Friday, 11 August 2017

5 Things to Consider When Trying to Raise Money For Your SaaS Product

5 things to consider when trying to raise money for your SaaS product header


Raising money for you SaaS product is a minefield. Regardless of whether you are crowdsourcing, at the seed stage or beyond, it is imperative that you have a defined strategy for your product. Who is your target audience? What is your USP? Why should they fund your product? How are you going to present your product to potential investors and to customers? What is your price point and what are your projections in terms of sales and ROI?


The chances are if you are at the stage of raising money you have built a plan around these strategic considerations. However, as your product, and business, evolves so should your strategy. So, what are the 5 things you need to consider?


1.Who are you looking to raise money from?


The size of your business will often dictate who you target for your fundraising. If you are still in the pre-seed phase, are you able to do some bootstrapping? Can you ask family members to invest? Would crowdsourcing work as a quick win?


If you are at the seed stage, you are likely looking for some outside funding either through Angel investment or a Venture Capital fund. Beyond this, in your third, fourth and any additional rounds of funding it is important to consider what kind of investment fund you think might find your product of interest.


2. What is your competitive advantage?


Investors will want to know what the growth potential is and what their potential ROI will be. Why should they invest in you over the other SaaS products out there? Where do you fit within your market segment? If your market segment is already crowded, what makes you stand out above the rest. Or if you have managed to land on a relatively empty section of the market, are there potential barriers to new competitors entering the same segment and ‘stealing’ your funding? If you’ve spotted a gap in the market, the likelihood is that someone else has too, especially if it has fast growth potential. Your potential investors will want to know what you have to offer that others don’t.


3. Where do you plan to take the product with this investment?


So, you’ve beaten off the competition. No matter who the investor is, and at what stage of development you are, raising moneys is contingent upon a clear strategy. Knowing your product and how you plan to grow it through identifiable opportunities are key to attracting investment.


4. When is the right time to bid for investments?

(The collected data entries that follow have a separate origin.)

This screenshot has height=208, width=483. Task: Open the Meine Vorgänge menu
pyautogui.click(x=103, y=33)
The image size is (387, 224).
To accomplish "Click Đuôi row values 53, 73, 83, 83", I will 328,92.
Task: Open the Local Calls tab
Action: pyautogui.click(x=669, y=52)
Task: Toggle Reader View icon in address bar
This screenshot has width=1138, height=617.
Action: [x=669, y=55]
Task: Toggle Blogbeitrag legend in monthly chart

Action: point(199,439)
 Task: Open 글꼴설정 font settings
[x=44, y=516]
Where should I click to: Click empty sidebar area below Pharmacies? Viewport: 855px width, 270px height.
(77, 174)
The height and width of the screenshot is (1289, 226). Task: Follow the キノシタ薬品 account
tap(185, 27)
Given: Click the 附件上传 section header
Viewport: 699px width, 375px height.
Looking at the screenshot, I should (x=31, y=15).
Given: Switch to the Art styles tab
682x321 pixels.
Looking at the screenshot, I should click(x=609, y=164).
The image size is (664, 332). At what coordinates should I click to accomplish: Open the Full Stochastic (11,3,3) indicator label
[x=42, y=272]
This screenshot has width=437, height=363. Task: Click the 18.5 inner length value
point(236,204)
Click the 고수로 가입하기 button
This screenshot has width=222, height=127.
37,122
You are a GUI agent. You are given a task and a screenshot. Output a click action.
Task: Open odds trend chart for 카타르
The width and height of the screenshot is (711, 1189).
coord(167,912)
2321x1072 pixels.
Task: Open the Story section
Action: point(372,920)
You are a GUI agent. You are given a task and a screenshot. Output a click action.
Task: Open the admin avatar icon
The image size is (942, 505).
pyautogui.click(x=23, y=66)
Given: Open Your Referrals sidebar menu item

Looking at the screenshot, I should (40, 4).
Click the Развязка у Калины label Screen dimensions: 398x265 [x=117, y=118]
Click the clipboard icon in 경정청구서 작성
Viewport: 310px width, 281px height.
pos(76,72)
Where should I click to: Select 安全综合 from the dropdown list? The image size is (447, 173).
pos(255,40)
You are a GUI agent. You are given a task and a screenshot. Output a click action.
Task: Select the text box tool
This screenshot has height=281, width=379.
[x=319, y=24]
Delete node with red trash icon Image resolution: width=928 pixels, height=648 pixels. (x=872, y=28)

If you’re in your very early stages, many SaaS products wait until they have a prototype ready to demo. For other, larger, investments, timing can be even more critical. Making sure you have the enterprise structure, including management, and a sound product marketing strategy in place could be the difference between securing funding and not. Of course, different stages of development will heed different levels of funding, but knowing when to begin your next round of bidding is indispensable to securing funding for your great product.


5 . How? How much do you want?


What kind of investment do you want? Is it simply cash? If you’re further down the development process, do you want board members or advisory personnel as well? If you have an existing management team and board members, they will play an important role in deciding how much you want to raise. You will also need to consider how much you value your autonomy. The additional capital may come with a requirement from the investor to install their own advisors. Are you happy with that? If you are the type to benefit from a collaborative relationship then this kind of investment could be just what your business needs.


Conclusion


There are many things to consider when you are trying to raise money for your SaaS product. Above all, articulate a clear strategy for your product – the product features, your USP, the route(s) to market, the competitive landscape, growth prospects and the potential return on investment. with timescales. Then, if you structure your thinking around “W4H1”; who, what, where, when and how, you will find it easier to generate questions which will eventually lead to the answers you need to answer. And those answers will be the key to a successful funding exercise. Go to it!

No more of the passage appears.